WHAT THE TASK ASKS: Could you transcribe the entries below exactly, starting at the line that contains "Pick organizer weapon for OPEN at 160.00 PLN" and stopping at the last line, without any pictures?

[Pixel coordinate grounding data]
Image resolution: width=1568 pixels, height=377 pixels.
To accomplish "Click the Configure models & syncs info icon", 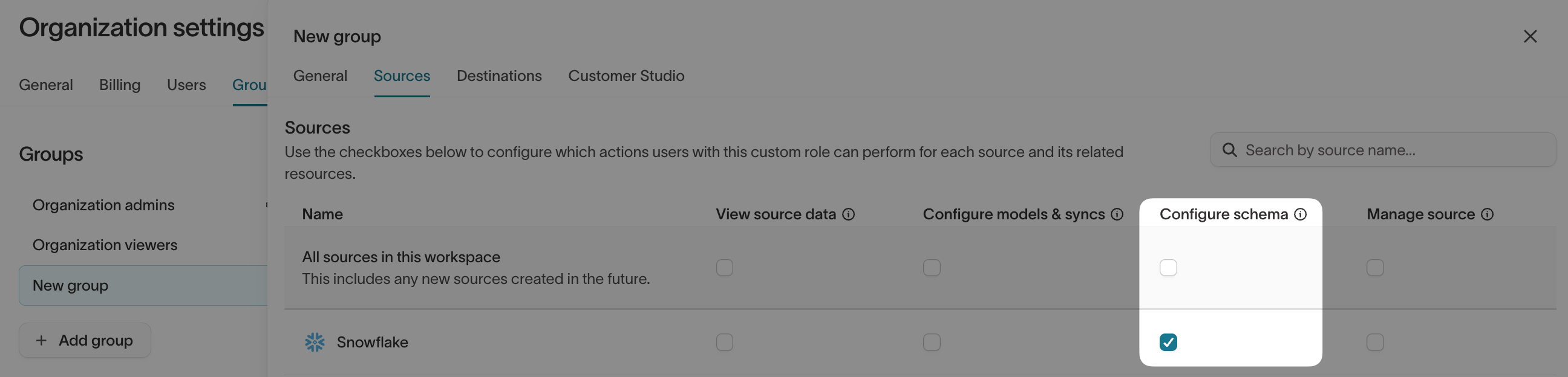I will click(x=1117, y=214).
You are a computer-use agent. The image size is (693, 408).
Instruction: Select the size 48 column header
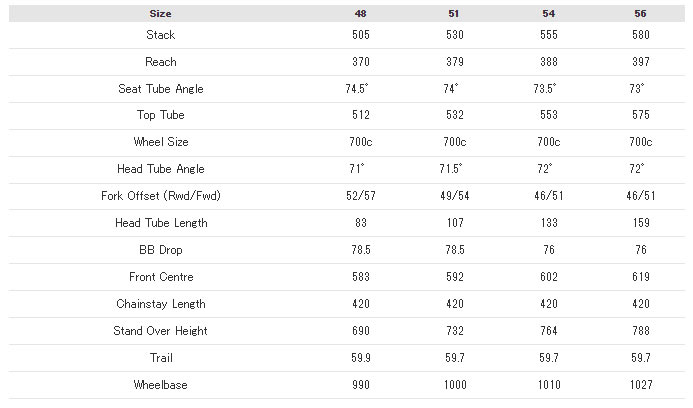coord(360,14)
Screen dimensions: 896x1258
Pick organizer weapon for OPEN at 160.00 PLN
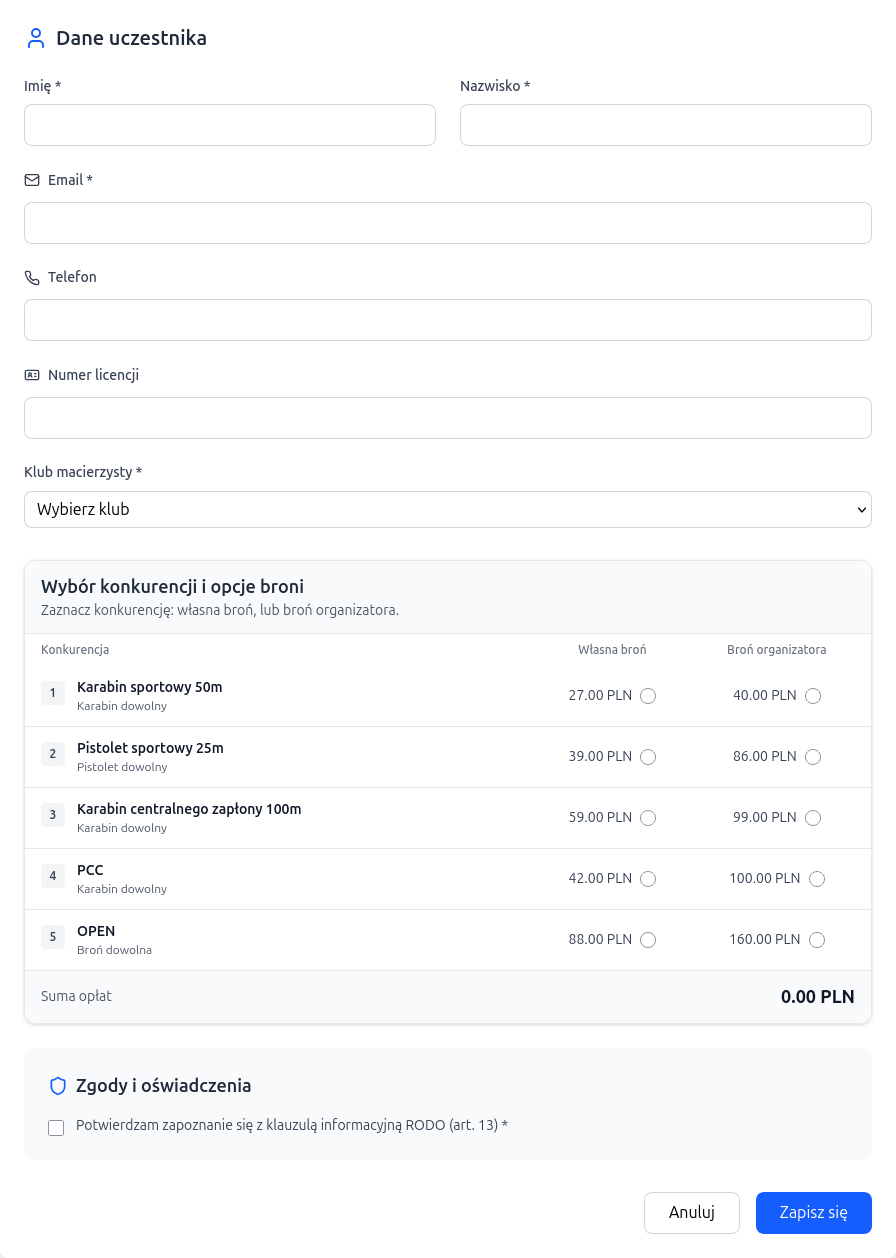pos(817,940)
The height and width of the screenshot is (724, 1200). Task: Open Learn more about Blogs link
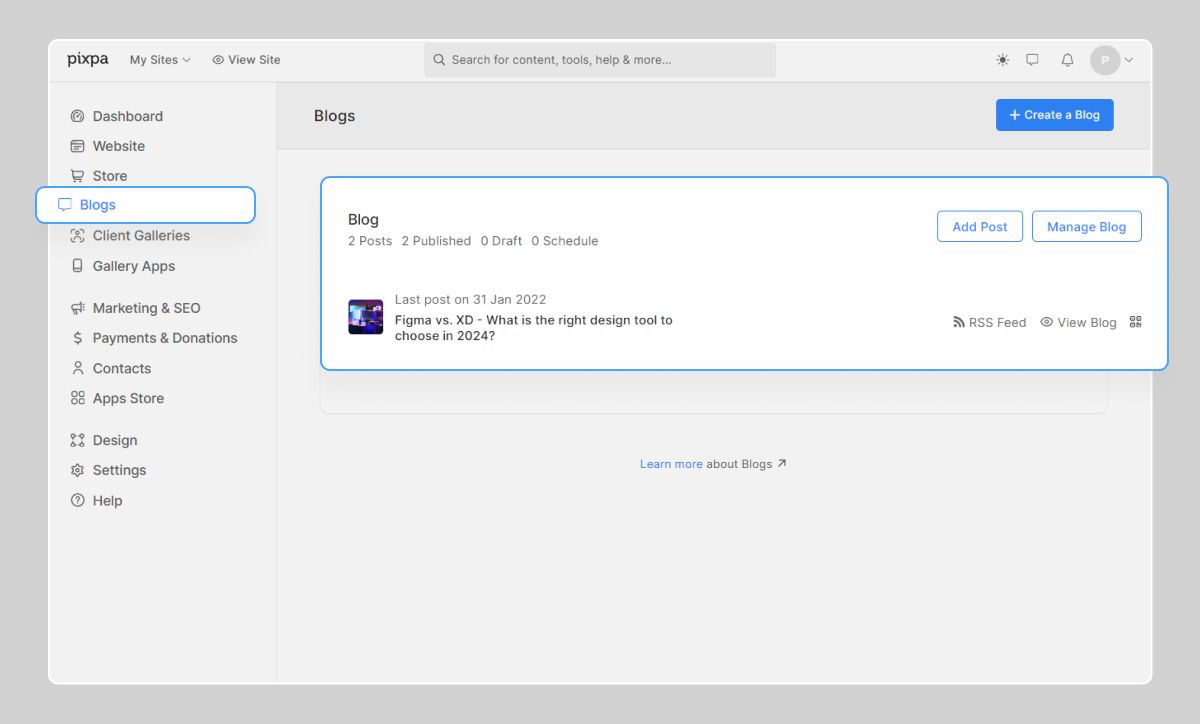671,463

ANSWER TO THIS PROBLEM:
Pick organizer weapon for OPEN at 160.00 PLN
pos(817,940)
The height and width of the screenshot is (724, 1200). Task: Open Learn more about Blogs link
671,463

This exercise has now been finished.